# Page extract:
--

Section 6.4. Termination of
Lease . Upon the later of (i) expiration of the Lease Term
with respect to such Unit and payment of all sums due from Lessee
hereunder and under the Operative Agreements, (ii) tender of
such Unit at the location determined in accordance with
Section 6.1(a) or, as applicable, the tender of such Unit for
storage in accordance with Section 6.3, and
(iii) compliance by such Unit with Section 6.2, except
for the provisions hereof that expressly survive the termination of
this Lease, this Lease and the obligation to pay Rent for such Unit
accruing subsequent to the expiration of the Lease Term with
respect to such Unit shall terminate.
Section 7.
Liens.
Lessee will not directly or
indirectly create, incur, assume or suffer to exist any Lien on or
with respect to any Units or Lessee’s leasehold interest
therein under this Lease or on the Trust Estate, except Permitted
Liens, and Lessee shall promptly, at its own expense, take such
action as may be necessary to duly discharge (by bonding or
otherwise) any such Lien not excepted above if the same shall arise
at any time.
Section 8.
Maintenance; Operation;
Sublease.

--

# Dataset excerpts:
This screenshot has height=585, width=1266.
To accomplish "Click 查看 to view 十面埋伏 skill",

--

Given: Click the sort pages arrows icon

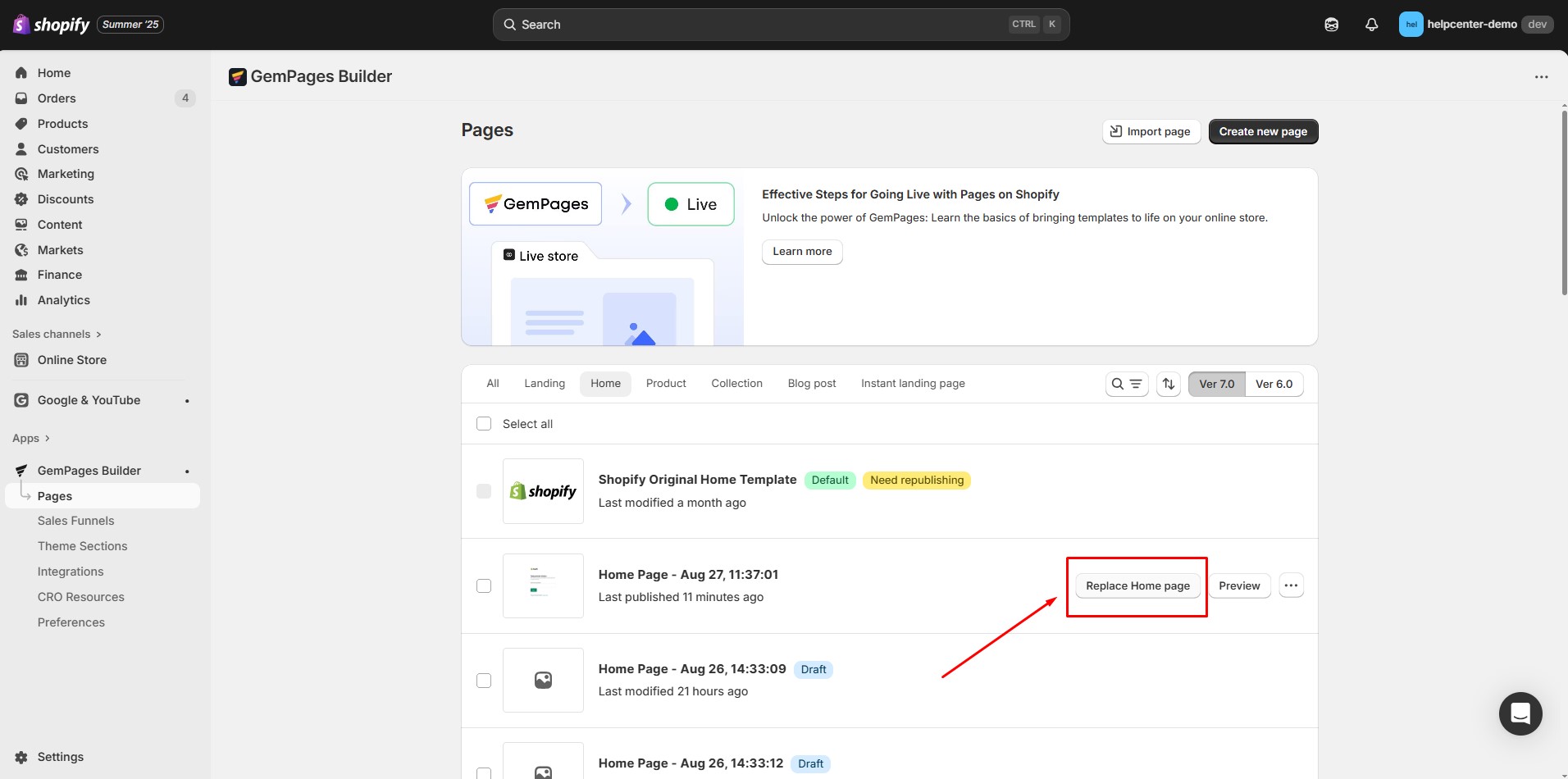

--

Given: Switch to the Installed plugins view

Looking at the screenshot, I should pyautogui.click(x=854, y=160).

--

# Job A:
Extract every line of the records that contains the string "Given".
# Job B:
Write the next part of the lease provisions, picking up after the last line shown.

# Expected answer A:
Given: Click the sort pages arrows icon
Given: Switch to the Installed plugins view

# Expected answer B:
Section 8.1. Maintenance
. Lessee, at its own cost and expense, shall service, maintain,
repair and keep each Unit (i) in good repair and operating
condition, ordinary wear and tear excepted, (ii) in accordance
with (a) prudent Class I railroad industry maintenance
practices in existence from time to time and
(b) manufacturer’s recommendations to the extent
required to maintain such manufacturer’s warranties in effect
with respect to such Unit, (iii) in a manner consistent with
service, maintenance, overhaul and repair practices used by Lessee
in respect of equipment owned or leased by Lessee similar in type
to such Unit and without discrimination between owned and leased
equipment, (iv) in compliance, in all material respects, with
all applicable laws and regulations, including any applicable
United States EPA Regulations and any applicable AAR Mechanical
Standards and Federal Railroad Administration regulations as
applicable to continued use by Lessee; provided, however ,
that Lessee may, in good faith and by appropriate proceedings
diligently conducted, contest the validity or application of any
such law, regulation, requirement or rule in any reasonable manner
which does not materially adversely affect the rights or interests
of Lessor and Indenture Trustee in the Equipment or hereunder or
otherwise expose Lessor, Indenture Trustee or any Participant to
criminal sanctions or release Lessee from the obligation to return
the Equipment in compliance with the provisions of
Section 6.2.
Section 8.2. Operation .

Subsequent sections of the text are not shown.